2012 and 2017     |      2002 and 2007     |     1997

Understanding the Data

It is important to be able to understand the data that is accumulated in order to make visualizations and to analyze the data. Included are helpful links and definitions for the Commodity Flow Survey.

Helpful Links

Standard Classification of Transported Goods (SCTG)

Standard Classification of Transported Goods (SCTG) codes are used to label different commodity types.  Two-digit SCTG codes can be put into different categories. Below is a snippet of a few, but not all of the code descriptions. Clicking the image will lead to the original source for further clarification.

Mode of Transportation Definitions

Mode of transportation is broken into different categories including single modes and multiple modes.
Single Mode Shipments - Shipments transported by only one of the following modes: Private truck, For-hire truck, Rail, any water mode, Pipeline, or Air.
Company-Owned truck (formerly Private Truck) – Trucks operated by employees of the establishment or the buyer/receiver of the shipment.  Includes trucks providing dedicated services to the establishment.
For-Hire Truck – Trucks operated by common or contract carriers made under a negotiated rate.
Rail – Any common carrier or private railroad.
Inland Water – Vessels or barges operating primarily in navigable waters, both within and along the borders of the United States, such as:
  • Rivers (Mississippi River, Saint Lawrence Seaway, etc.)
  • Lakes (excluding Great Lakes)
  • Along the shoreline but actually in the ocean (Intracoastal Waterway along the Atlantic and Gulf coasts, Inside Passage of Alaska, etc.)
  • Canals, harbors, major bays, and inlets
Great Lakes – Vessels or barges operating on the Great Lakes.

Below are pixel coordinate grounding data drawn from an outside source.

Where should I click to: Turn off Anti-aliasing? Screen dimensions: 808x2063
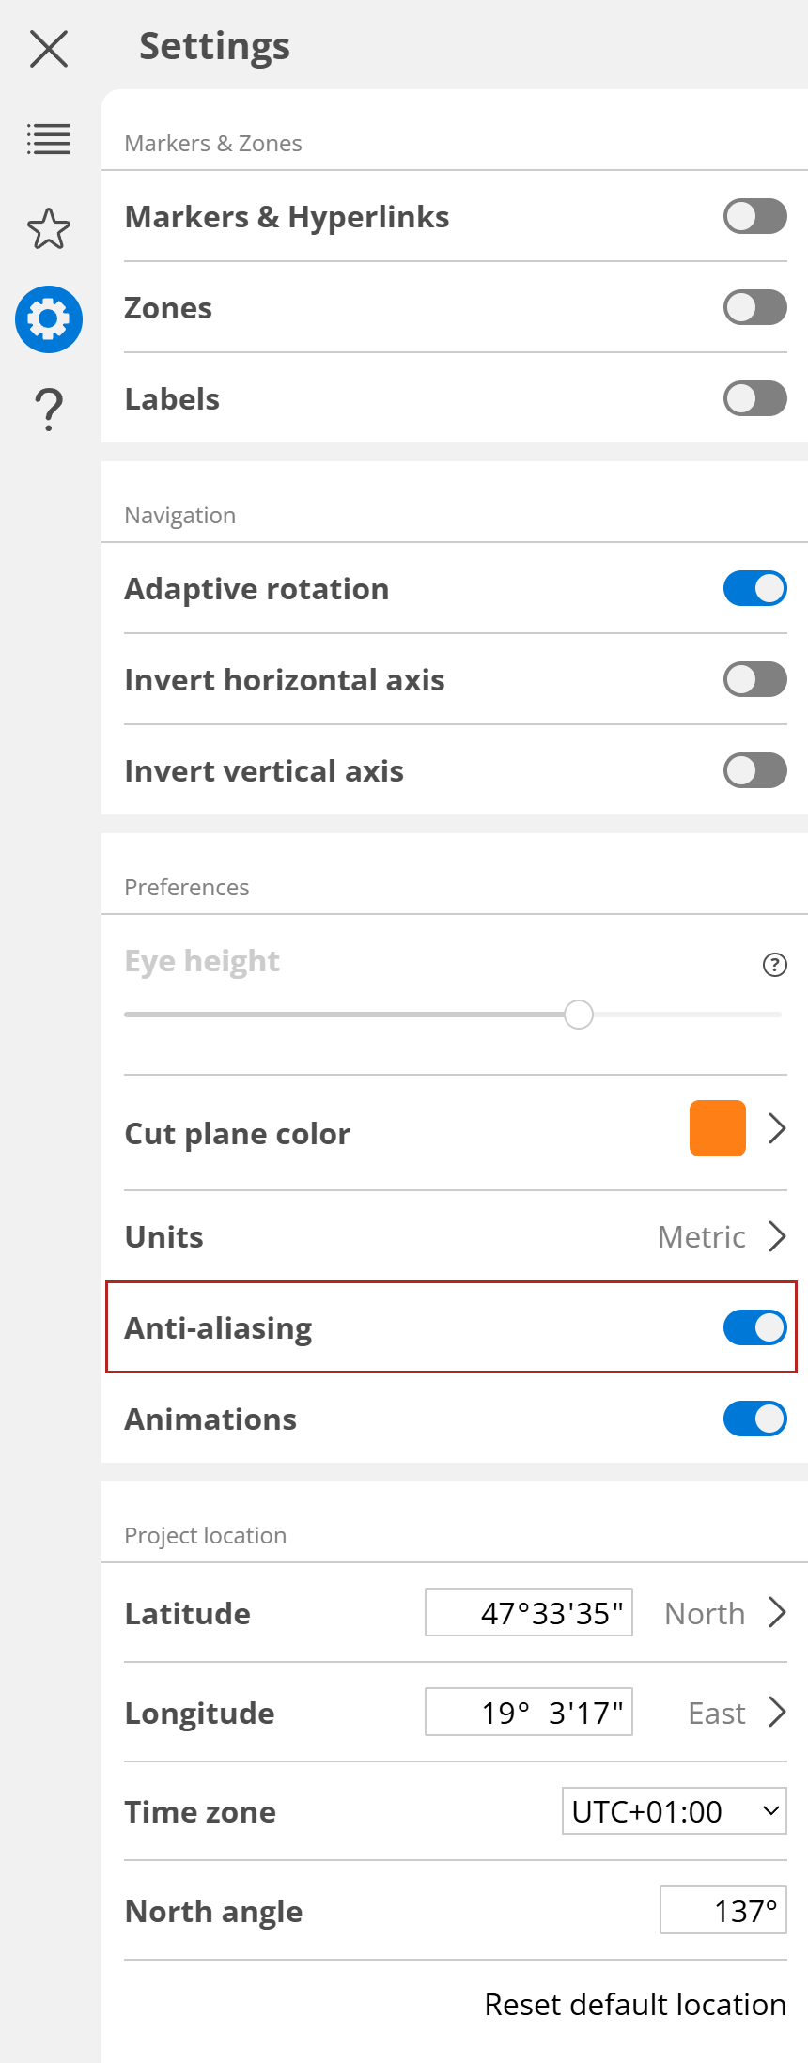coord(754,1327)
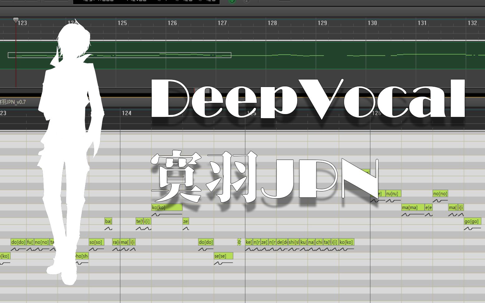Image resolution: width=485 pixels, height=303 pixels.
Task: Click the pitch curve under the se[se] note
Action: tap(223, 263)
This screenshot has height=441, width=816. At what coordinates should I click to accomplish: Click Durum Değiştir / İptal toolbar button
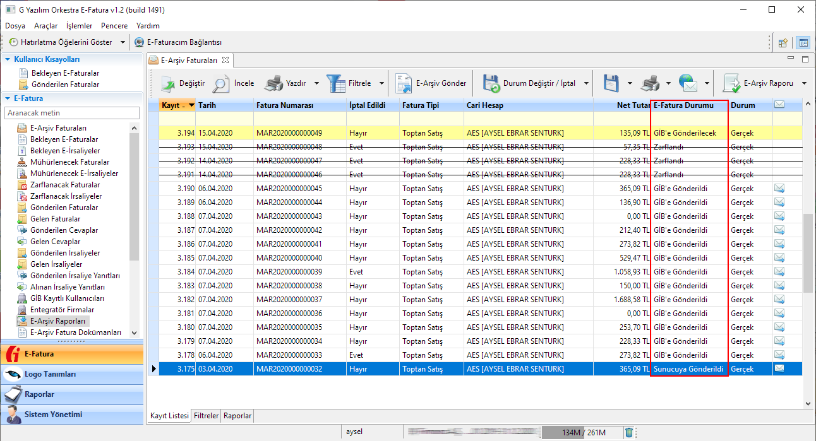click(x=529, y=83)
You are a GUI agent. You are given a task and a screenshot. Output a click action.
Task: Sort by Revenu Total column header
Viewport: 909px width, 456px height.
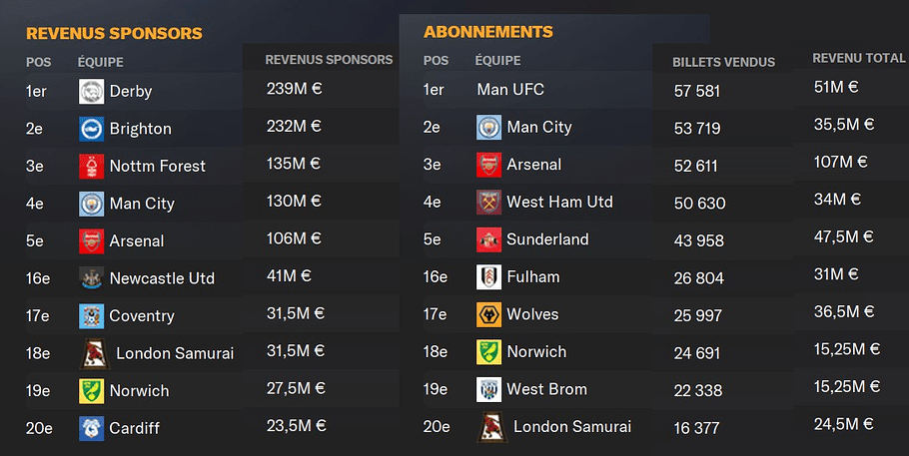pos(859,58)
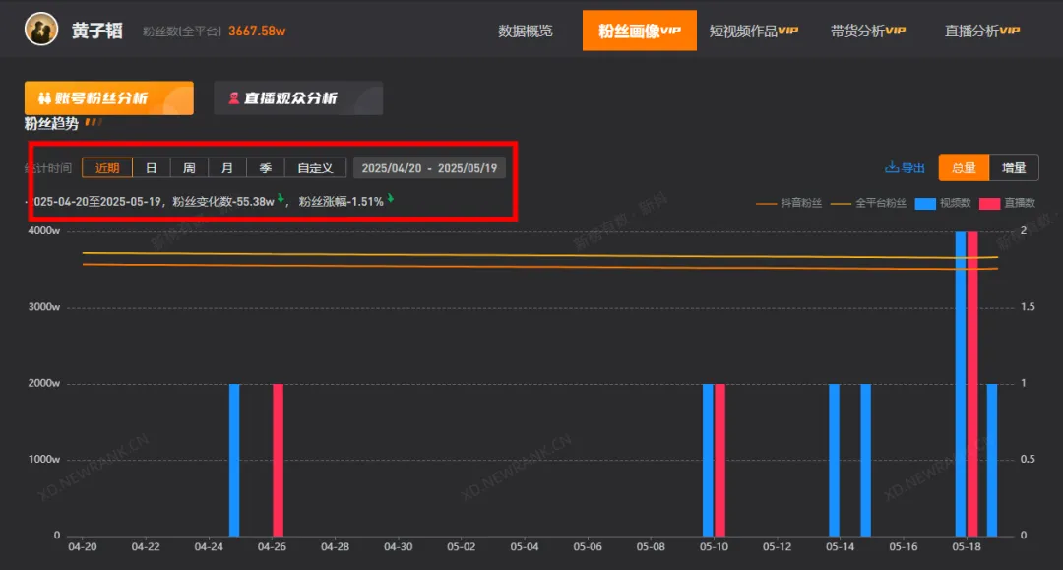
Task: Click the 视频数 blue legend icon
Action: pos(924,204)
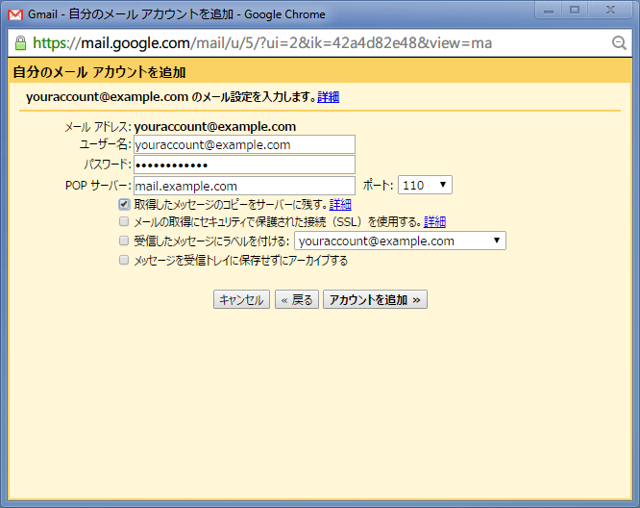Viewport: 640px width, 508px height.
Task: Click the address bar URL
Action: tap(317, 43)
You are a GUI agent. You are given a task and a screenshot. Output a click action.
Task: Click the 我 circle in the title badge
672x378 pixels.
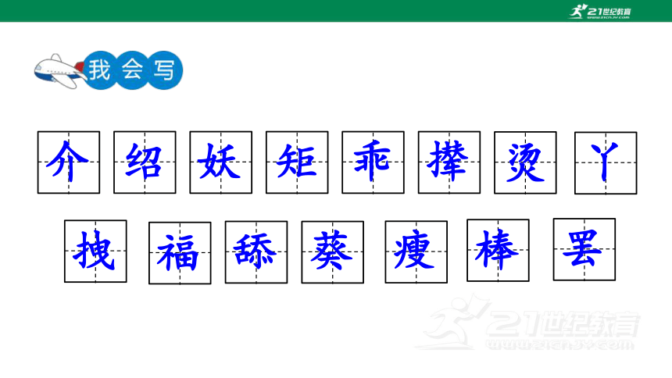click(99, 70)
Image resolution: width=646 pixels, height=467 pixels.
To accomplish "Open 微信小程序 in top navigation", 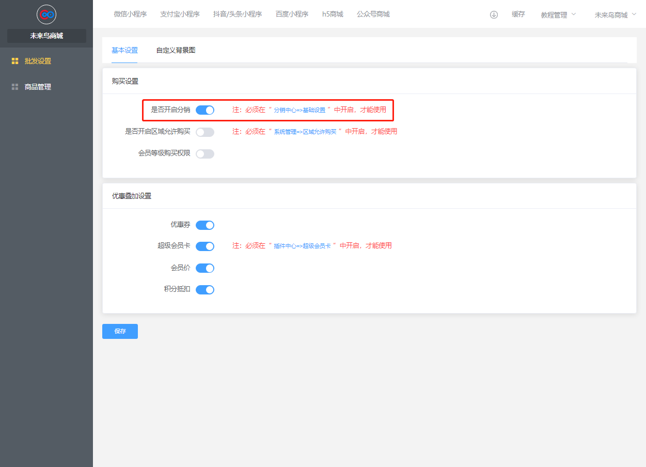I will pyautogui.click(x=130, y=14).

Deep Sea – Vessels or barges operating primarily in the open waters of the ocean, outside the borders of the United States.
Multiple Waterways – Shipments sent by any combination of Inland water, Great Lakes, and Deep sea; involving a transfer between vessels.
Pipeline - Movements of oil, petroleum, gas, slurry, etc. through pipelines that extend to other establishments or locations beyond the shipper's establishment. (Aqueducts for the movement of water are not included.)
Air - Any shipment sent via air mode to its destination. (This includes shipments carried by truck to and/or from an airport.)
Multiple Mode Shipments - Shipments for which two or more of the following modes of transportation were used AND Parcel delivery/Courier/U.S. Parcel Post shipments:
  • Company-owned truck or For-hire truck
  • Railroad
  • Water (Inland water, Great Lakes, Deep Sea, and Multiple Waterways)
  • Pipeline
  • Air
  • Other mode
Parcel Delivery/Courier/U.S. Parcel Post - Includes ground and air shipments of packages and parcels that weigh 150 pounds or less, and were transported by a for-hire carrier.
(Parcel delivery/Courier/U.S. Parcel Post are considered multiple mode because this category includes all parcel shipments whether on the ground or via air tendered to a parcel or express carrier. In defining this mode, we did not combine these shipments with any other reported mode because by their nature, Parcel delivery/Courier/U.S. Parcel Post are already multimodal. For example, if the respondent reported a shipment's mode of transportation as "parcel" and "air," we treated the shipment as parcel only.)
Other Multiple Modes – Shipments sent by any other mode combinations not specifically listed in the tables.
 Other Mode(s) – Includes shipments with a mode other than any of the listed modes, such as conveyor belt, animal power, etc. 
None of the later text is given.